Pitt looked up at him.

“I suppose I had better go and see the widow and have her identify our corpse from the cab.” He climbed to his feet with a sigh. “Tell the mortuary to make it look as decent as possible, will you? It’s going to be pretty wretched, whether it’s him or not. Where does she live?”

“Gadstone Park, sir, number twelve. All very big ’ouses there; very rich, I shouldn’t wonder.”

“They would be,” Pitt agreed drily. Curious, the couple who had found the corpse had lived there also. Coincidence. “Right, Gilthorpe. Go and tell the mortuary to have his lordship ready for viewing.” He picked up his hat and put it hard on his head, tied his muffler round his neck, and went outside into the rain.

Gadstone Park was, as Gilthorpe had said, a very wealthy area, with large houses set back from the street and a well-tended park in the center with laurel and rhododendron bushes and a very fine magnolia—at least that was what he guessed it to be in its winter skeleton. The rain had turned back to sleet again, and the day was dark with coming snow.
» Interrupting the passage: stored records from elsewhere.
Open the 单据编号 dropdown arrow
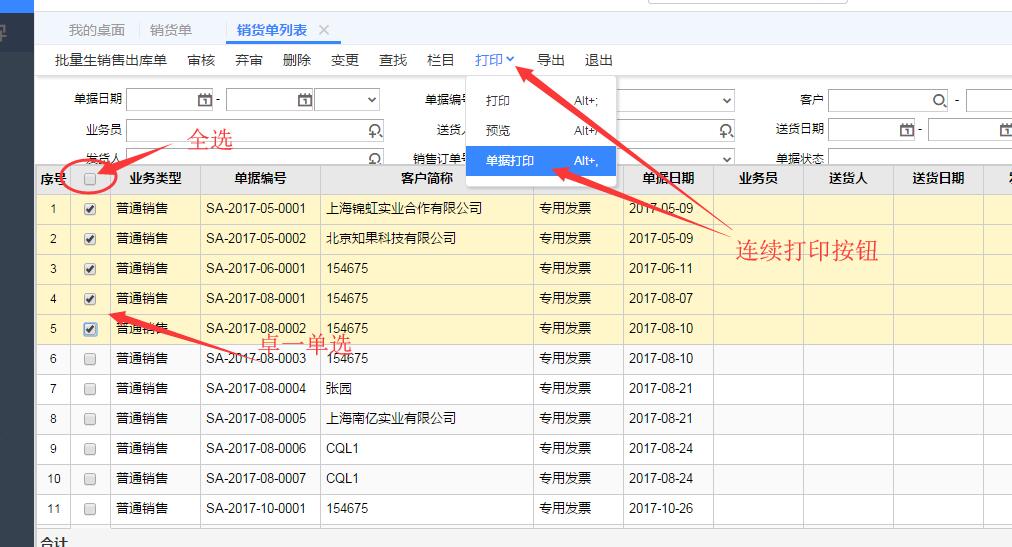This screenshot has width=1012, height=547. (726, 100)

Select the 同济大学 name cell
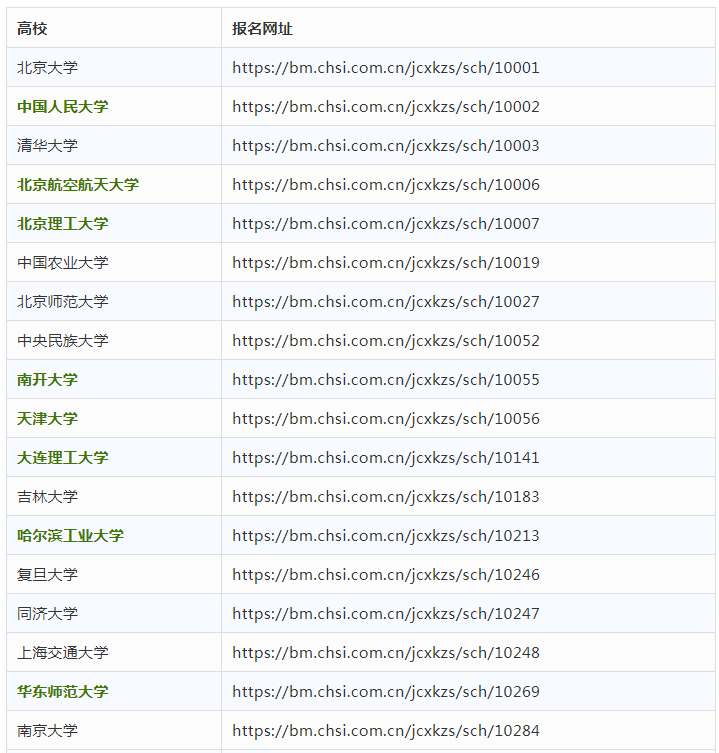(47, 614)
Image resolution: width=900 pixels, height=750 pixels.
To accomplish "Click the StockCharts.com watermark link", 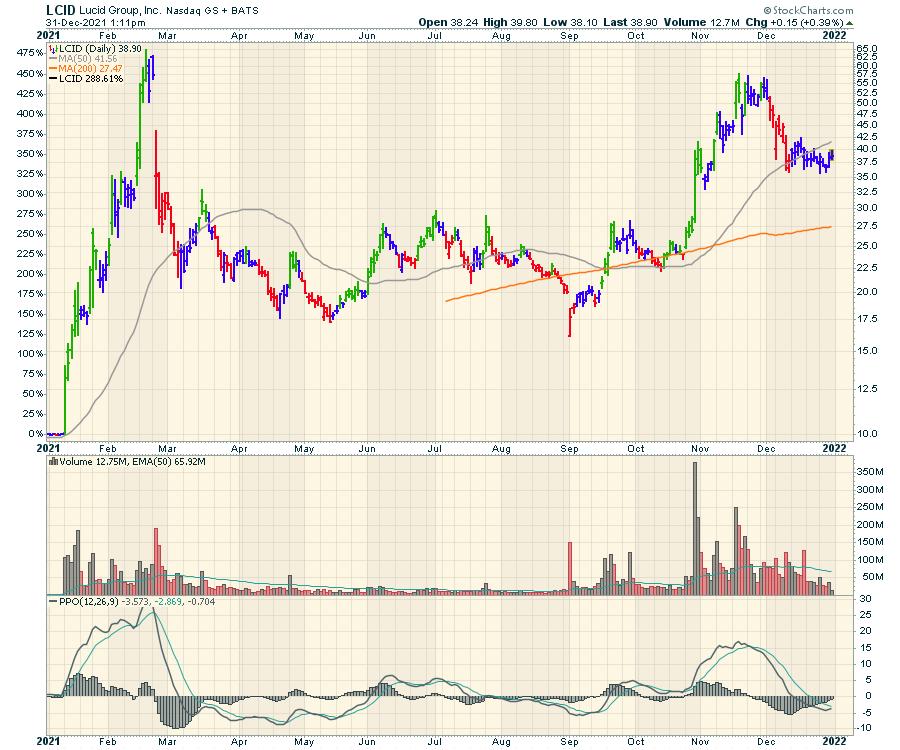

He shivered as the water seeped down his neck and trickled cold over his skin. No matter how many scarves he put on, it always seemed to do that.

Number twelve was a classic Georgian house with a curved carriageway sweeping in under a pillared entrance. Its proportions satisfied his eye. Even though he would never again, since his childhood as a gamekeeper’s son, live in such a place, it pleased him to see it. These houses graced the city and provided the stuff of dreams for everyone.
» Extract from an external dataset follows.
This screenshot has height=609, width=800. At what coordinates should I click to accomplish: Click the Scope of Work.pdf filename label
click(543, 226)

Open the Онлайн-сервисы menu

He jammed his hat on harder as a gust of wind rattled a monumental laurel by the door and showered him with water. He rang the bell and waited.
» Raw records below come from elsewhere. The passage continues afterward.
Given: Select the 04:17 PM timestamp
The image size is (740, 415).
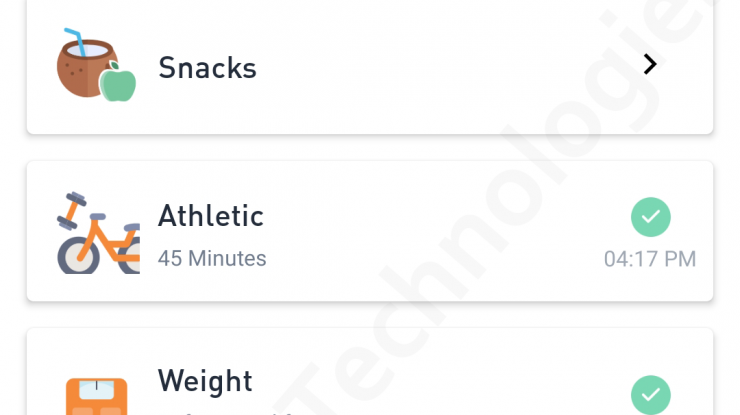Looking at the screenshot, I should click(x=650, y=259).
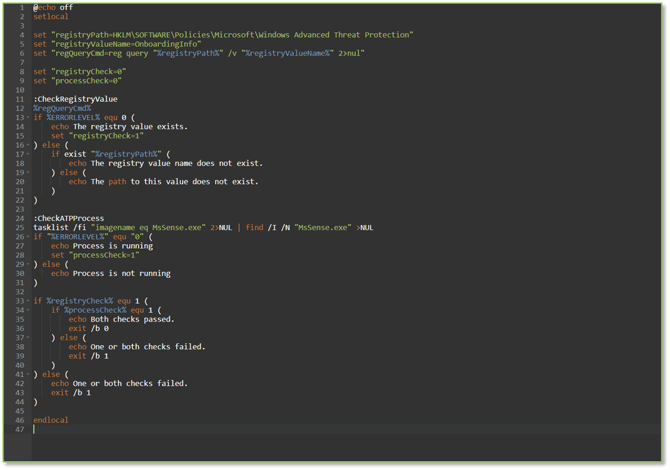Click line number 24 in the gutter
The image size is (670, 470).
click(17, 218)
A footman appeared, dressed in black. A thought flickered through Pitt’s mind that he had missed his vocation in life—nature had intended him for an undertaker.

“Yes—sir?” There was the barest hesitation as the man recognized one of the lower classes and immediately categorized him as someone who should have known well enough to go to the back door.

Pitt was long familiar with the look and was prepared for it. He had no time to waste with layers of relayed messages, and it was less cruel to tell the news once and plainly than ooze it little by little through the hierarchy of the servant’s hall.

“I am Inspector Pitt of the police. There has been an outrage with regard to the grave of the late Lord Augustus Fitzroy-Hammond,” he said soberly. “I would like to speak to Lady Fitzroy-Hammond, so that the matter can be closed as soon and as discreetly as possible.”

The footman was startled out of his funereal composure. “You—you had better come in!”

He stood back, and Pitt followed him, too oppressed by the interview ahead to be glad yet of the warmth. The footman led him to the morning room and left him there, possibly to report the shattering news to the butler and pass him the burden of the next decision.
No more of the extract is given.